> [About this exercise]: The lines to print are the one containing "The image size is (785, 469)." and every line after it through the end of the entries below. Print them exactly and nothing else.

(Pixel coordinate grounding data)
###

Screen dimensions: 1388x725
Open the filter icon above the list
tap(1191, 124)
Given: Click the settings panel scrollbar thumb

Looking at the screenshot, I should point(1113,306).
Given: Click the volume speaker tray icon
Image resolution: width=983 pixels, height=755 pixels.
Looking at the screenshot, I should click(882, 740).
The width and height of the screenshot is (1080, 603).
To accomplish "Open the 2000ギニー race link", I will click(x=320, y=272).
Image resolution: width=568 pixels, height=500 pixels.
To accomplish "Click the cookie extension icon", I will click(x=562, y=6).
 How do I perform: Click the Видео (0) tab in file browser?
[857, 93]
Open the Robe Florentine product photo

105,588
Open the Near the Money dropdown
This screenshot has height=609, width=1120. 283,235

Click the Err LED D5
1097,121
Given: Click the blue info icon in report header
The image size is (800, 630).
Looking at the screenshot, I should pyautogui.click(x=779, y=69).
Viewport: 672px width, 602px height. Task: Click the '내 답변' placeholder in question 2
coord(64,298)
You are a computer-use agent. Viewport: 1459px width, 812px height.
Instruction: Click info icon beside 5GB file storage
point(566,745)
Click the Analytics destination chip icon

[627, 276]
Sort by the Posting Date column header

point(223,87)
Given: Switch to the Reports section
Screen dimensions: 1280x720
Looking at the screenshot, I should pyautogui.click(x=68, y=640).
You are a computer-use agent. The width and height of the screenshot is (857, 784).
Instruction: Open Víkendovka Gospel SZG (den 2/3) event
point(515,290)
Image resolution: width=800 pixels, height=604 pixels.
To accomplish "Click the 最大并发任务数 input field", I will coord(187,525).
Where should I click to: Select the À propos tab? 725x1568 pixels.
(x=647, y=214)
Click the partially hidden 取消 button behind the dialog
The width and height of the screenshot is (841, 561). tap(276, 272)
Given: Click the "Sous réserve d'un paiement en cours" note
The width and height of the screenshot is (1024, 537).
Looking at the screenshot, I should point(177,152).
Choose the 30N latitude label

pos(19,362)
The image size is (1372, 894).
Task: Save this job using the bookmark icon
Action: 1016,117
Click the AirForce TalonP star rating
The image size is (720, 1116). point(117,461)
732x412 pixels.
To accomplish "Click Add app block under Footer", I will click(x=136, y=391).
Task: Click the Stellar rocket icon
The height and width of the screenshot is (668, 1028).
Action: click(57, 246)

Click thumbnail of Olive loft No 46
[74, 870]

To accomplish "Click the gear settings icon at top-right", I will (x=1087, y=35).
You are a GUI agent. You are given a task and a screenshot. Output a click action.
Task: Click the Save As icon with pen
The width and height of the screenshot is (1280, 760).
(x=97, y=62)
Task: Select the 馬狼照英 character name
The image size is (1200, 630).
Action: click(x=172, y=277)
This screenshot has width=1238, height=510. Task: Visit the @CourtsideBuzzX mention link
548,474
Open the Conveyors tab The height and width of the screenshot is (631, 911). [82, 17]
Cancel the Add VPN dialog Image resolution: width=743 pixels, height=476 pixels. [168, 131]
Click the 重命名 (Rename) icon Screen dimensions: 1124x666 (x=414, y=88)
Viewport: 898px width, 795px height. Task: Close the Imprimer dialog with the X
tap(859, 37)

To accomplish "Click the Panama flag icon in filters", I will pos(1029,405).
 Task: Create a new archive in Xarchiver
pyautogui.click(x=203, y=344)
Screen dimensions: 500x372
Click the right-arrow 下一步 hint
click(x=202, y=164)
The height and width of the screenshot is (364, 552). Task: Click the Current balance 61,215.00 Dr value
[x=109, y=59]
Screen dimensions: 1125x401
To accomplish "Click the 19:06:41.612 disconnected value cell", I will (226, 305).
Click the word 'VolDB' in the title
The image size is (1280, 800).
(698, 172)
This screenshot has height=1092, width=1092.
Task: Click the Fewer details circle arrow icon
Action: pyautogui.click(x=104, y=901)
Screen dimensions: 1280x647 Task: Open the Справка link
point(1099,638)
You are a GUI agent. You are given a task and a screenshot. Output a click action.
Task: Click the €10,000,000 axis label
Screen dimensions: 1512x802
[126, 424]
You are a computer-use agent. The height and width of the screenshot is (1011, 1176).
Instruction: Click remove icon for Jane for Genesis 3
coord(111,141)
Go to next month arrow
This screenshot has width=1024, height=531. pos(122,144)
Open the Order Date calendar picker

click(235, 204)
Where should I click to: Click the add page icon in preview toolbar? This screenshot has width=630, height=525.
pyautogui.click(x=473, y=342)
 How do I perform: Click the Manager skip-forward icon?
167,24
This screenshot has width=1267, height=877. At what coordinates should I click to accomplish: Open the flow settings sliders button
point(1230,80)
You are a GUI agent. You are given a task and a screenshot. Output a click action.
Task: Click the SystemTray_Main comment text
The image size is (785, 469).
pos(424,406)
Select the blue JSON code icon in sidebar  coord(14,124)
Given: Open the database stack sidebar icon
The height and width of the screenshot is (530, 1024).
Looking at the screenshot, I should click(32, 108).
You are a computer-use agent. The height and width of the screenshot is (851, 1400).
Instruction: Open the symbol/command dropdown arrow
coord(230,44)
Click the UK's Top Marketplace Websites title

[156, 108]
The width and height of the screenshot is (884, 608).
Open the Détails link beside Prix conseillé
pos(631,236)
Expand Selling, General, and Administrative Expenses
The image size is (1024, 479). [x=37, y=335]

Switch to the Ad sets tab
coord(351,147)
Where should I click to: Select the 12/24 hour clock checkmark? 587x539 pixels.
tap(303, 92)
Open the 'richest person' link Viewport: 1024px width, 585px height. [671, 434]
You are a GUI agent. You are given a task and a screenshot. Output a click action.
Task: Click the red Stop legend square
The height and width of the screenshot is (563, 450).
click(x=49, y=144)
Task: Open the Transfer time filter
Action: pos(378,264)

###

> [Exercise response]:
The image size is (785, 469).
pos(424,406)
Select the blue JSON code icon in sidebar  coord(14,124)
Given: Open the database stack sidebar icon
The height and width of the screenshot is (530, 1024).
Looking at the screenshot, I should click(32, 108).
You are a computer-use agent. The height and width of the screenshot is (851, 1400).
Instruction: Open the symbol/command dropdown arrow
coord(230,44)
Click the UK's Top Marketplace Websites title

[156, 108]
The width and height of the screenshot is (884, 608).
Open the Détails link beside Prix conseillé
pos(631,236)
Expand Selling, General, and Administrative Expenses
The image size is (1024, 479). [x=37, y=335]

Switch to the Ad sets tab
coord(351,147)
Where should I click to: Select the 12/24 hour clock checkmark? 587x539 pixels.
tap(303, 92)
Open the 'richest person' link Viewport: 1024px width, 585px height. [671, 434]
You are a GUI agent. You are given a task and a screenshot. Output a click action.
Task: Click the red Stop legend square
The height and width of the screenshot is (563, 450).
click(x=49, y=144)
Task: Open the Transfer time filter
Action: pos(378,264)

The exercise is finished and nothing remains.